The R part of country reports is finished after all the steps in the build.sh script are done. Then you need to take the created csvs and charts in order to populate an InDesign template and from there make pdfs. As of time of writing (October 2015) the InDesign work has to be done on an Apple computer because of how the csvs are written. For the sake of example I'll assume you're running build.sh on prodgateway-vh and are building the InDesign bits locally.

  • scp the generated report/ directory from your user directory on prodgateway-vh to your analytics dir on your local machine (for this you're only really interested in directories that contain the subdir "print", so only get those if you like)
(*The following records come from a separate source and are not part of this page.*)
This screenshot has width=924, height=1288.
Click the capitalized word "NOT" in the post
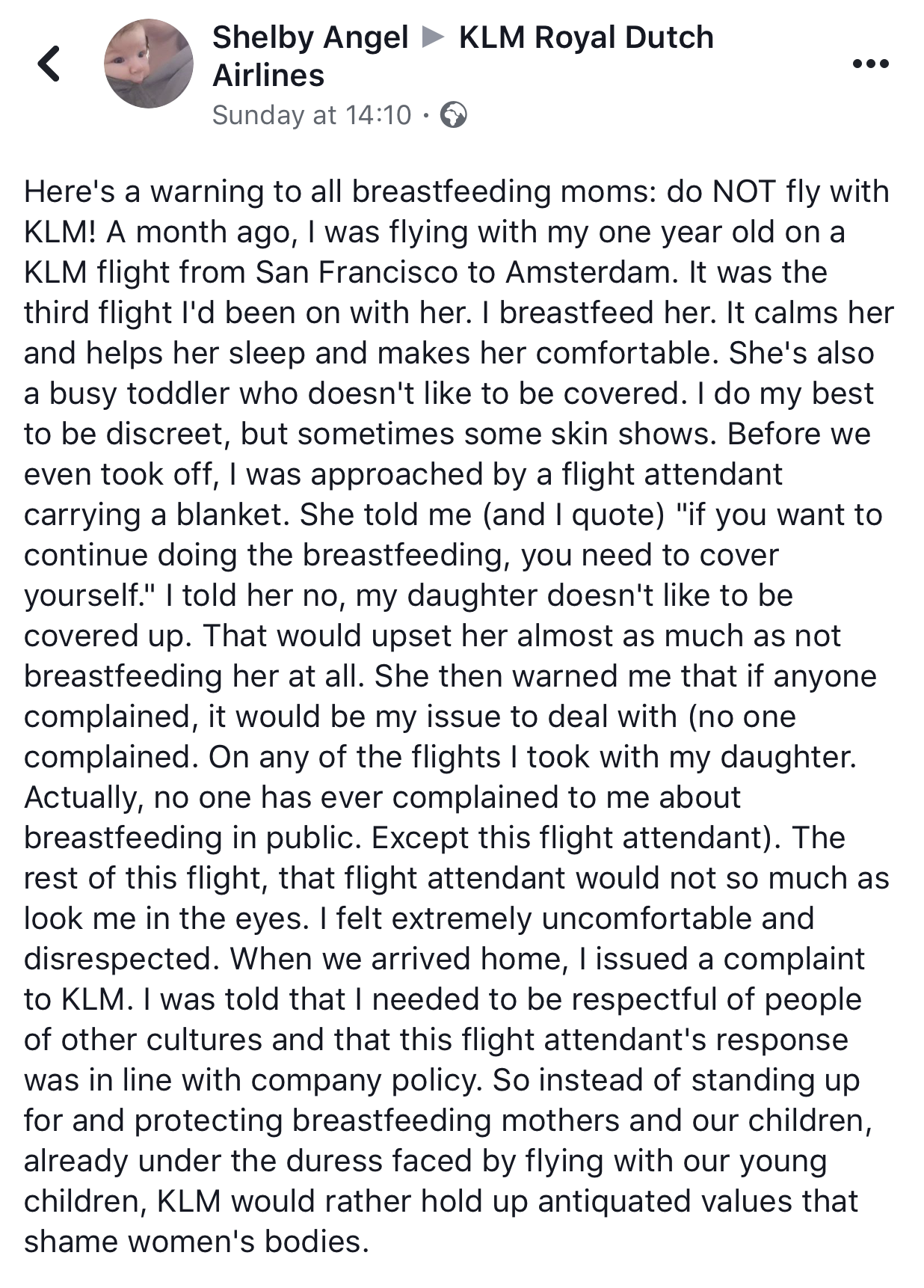click(x=744, y=192)
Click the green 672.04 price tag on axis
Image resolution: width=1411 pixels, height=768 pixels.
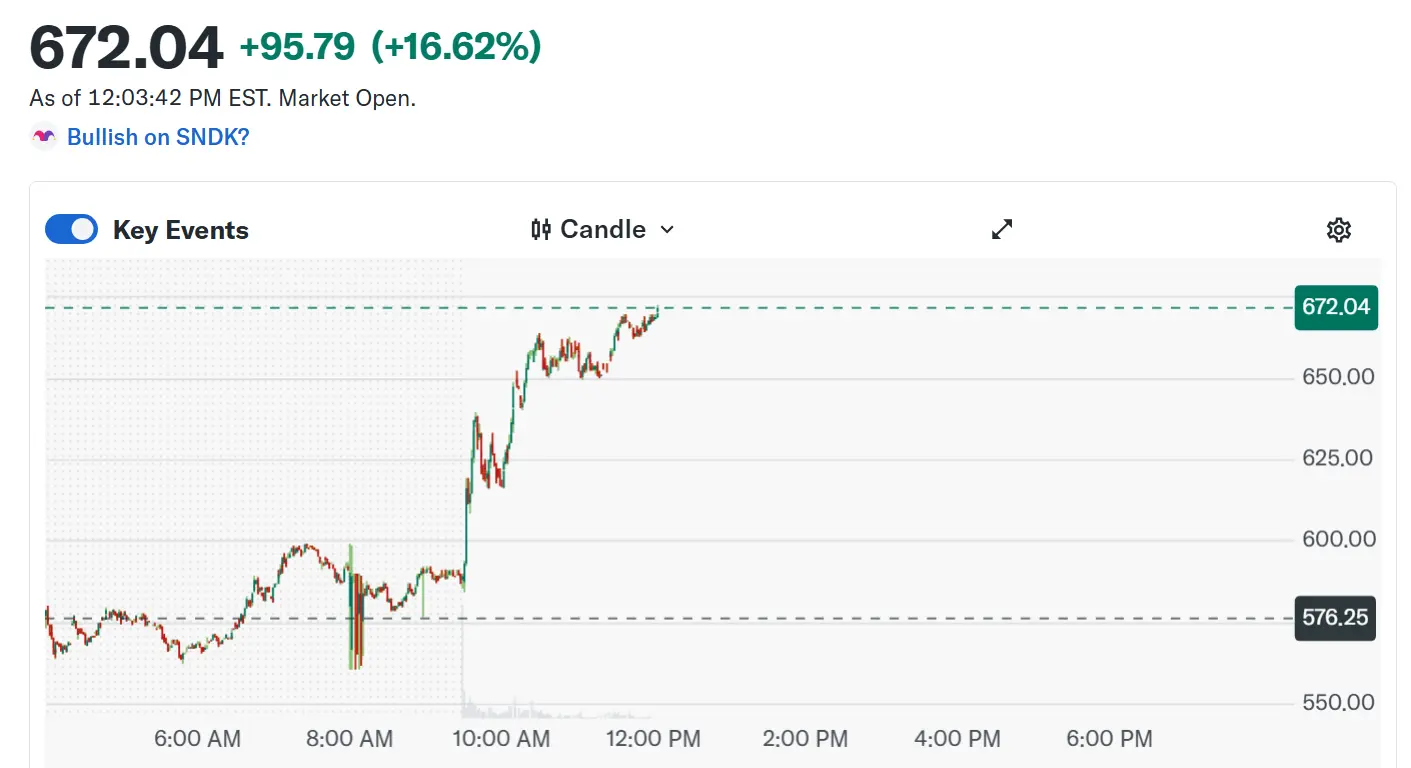pyautogui.click(x=1335, y=307)
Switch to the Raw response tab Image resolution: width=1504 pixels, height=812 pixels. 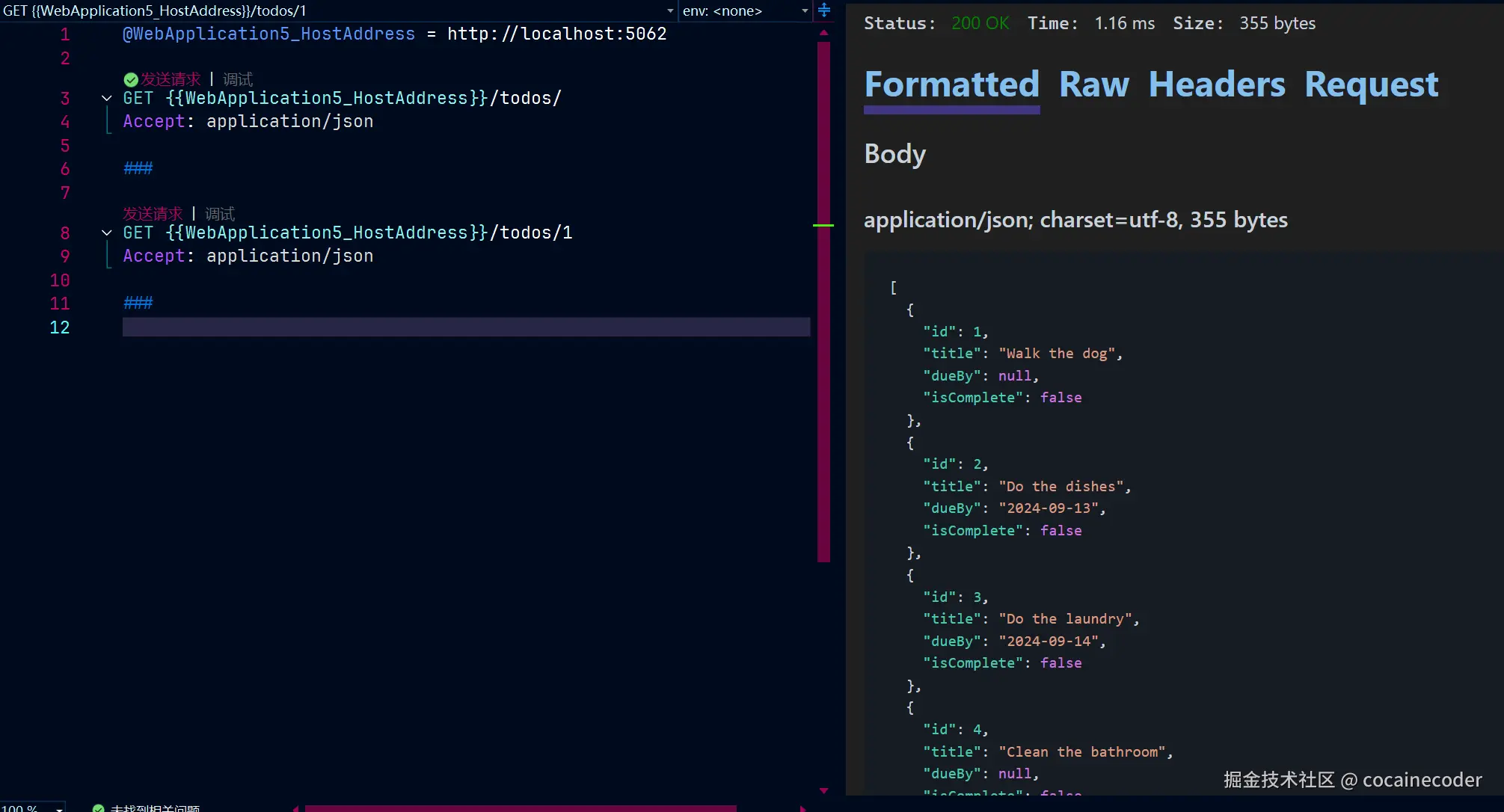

  • scp the generated indesign_merge_mac_*.csv files (the number depends on how many countries per csv you setup in the generate_indesign_merge_csv_for_mac.R script) to your local analytics dir
  • open the InDesign template GBIF-Country-Report-Template.indd in InDesign, and make sure fonts and images look good (are linked and loaded properly)
  • in InDesign open the Data Merge window with Windows -> Utilities -> Data Merge
  • upper left button on that window let's you pick your merge source - choose the first of the indesign_merge_mac_*.csv files (ignore warnings that you'll have to replace placeholders)
  • then click bottom right button of Data Merge window and then OK to start the merge
  • get a coffee, maybe two
  • once the merge is completed switch to the merged tab (probably called GBIF-Country-Report-Template-1)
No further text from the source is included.